* _WORK TO COMPLETE_:
**A)** Do the following statements agree with the text on Goedel-Prover-V2? Answer yes or no for each and quote the deciding words of the text.
(i) With self-correction, the 32B model scores 90.4% on MiniF2F.
(ii) On PutnamBench, DeepSeek-Prover-V2 solves more problems than the 32B model.
(iii) Using a 128k token context and 5 rounds of revision, pass@32 on MiniF2F reaches 92.7%.
**B)** Write a continuation of the text on Goedel-Prover-V2, starting after its final sentence.

* _TEXT SHOWN_:

━━━

Figure 2: The complete model training workflow, including SFT, scaffolded data synthesis, RL, and model averaging.
Empirical Results
Goedel-Prover-V2-32B achieves 88.1% pass@32 on MiniF2F, rising to 90.4% with self-correction, outperforming DeepSeek-Prover-V2-671B (82.4%) and Kimina-Prover-72B (84.0%) at a fraction of the parameter count. The 8B variant matches or exceeds the performance of much larger models. On PutnamBench, the 32B model solves 86 problems under pass@184 with self-correction, compared to DeepSeek-Prover-V2's 47 solves under pass@1024.
Figure 3: Performance of Goedel-Prover-V2 on different benchmarks under pass@32.
Sample Efficiency and Scaling
Goedel-Prover-V2 demonstrates strong sample efficiency, achieving high pass@N with minimal inference overhead. Scaling analysis shows that performance gains persist across increasing inference budgets, with self-correction providing consistent improvements. Extended context and additional revision iterations further boost accuracy, with pass@32 reaching 92.7% on MiniF2F using a 128k token context and 5 rounds of revision.

━━━

* _DATASET EXTRACT_:

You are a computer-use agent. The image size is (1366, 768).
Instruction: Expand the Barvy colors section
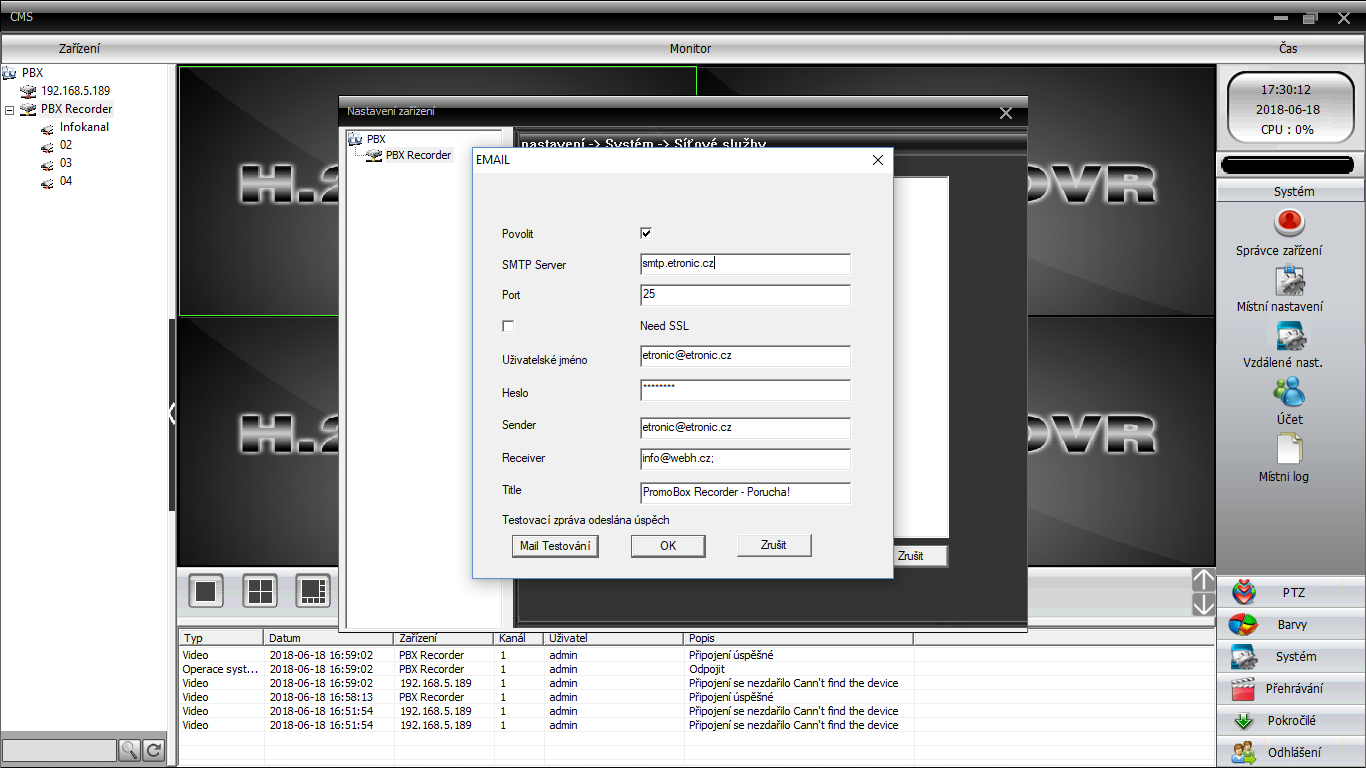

━━━

* _OUTPUTS IN ORDER_:
**A)**
(i) Yes: "rising to 90.4% with self-correction"
(ii) No: "the 32B model solves 86 problems under pass@184 with self-correction, compared to DeepSeek-Prover-V2's 47 solves under pass@1024"
(iii) Yes: "with pass@32 reaching 92.7% on MiniF2F using a 128k token context and 5 rounds of revision"

**B)**
RL and Model Averaging Effects
Systematic evaluation of RL steps and model averaging ratios reveals that pass@1 increases with RL progression, while pass@N is maximized at an optimal averaging coefficient. Correction settings benefit more from RL and averaging, indicating that self-correction is particularly effective when combined with diverse model outputs.
Data Curation and Benchmarking
The formalization pipeline is rigorously validated, outperforming previous autoformalizers in both syntactic and semantic fidelity. MathOlympiadBench is introduced as a new benchmark, with careful human verification to ensure alignment between informal and formal statements. Distributional analysis confirms broad coverage across mathematical domains.

Figure 4: Distribution of problems in MathOlympiadBench by category.
Theoretical and Practical Implications
The results demonstrate that formal theorem proving can be advanced without reliance on massive models or proprietary infrastructure. The integration of verifier-guided self-correction with long CoT reasoning establishes a scalable paradigm for formal mathematics, enabling efficient, high-accuracy proof synthesis. The scaffolded data synthesis pipeline provides a blueprint for curriculum learning in formal domains, and model averaging offers a practical solution to diversity collapse in RL and SFT.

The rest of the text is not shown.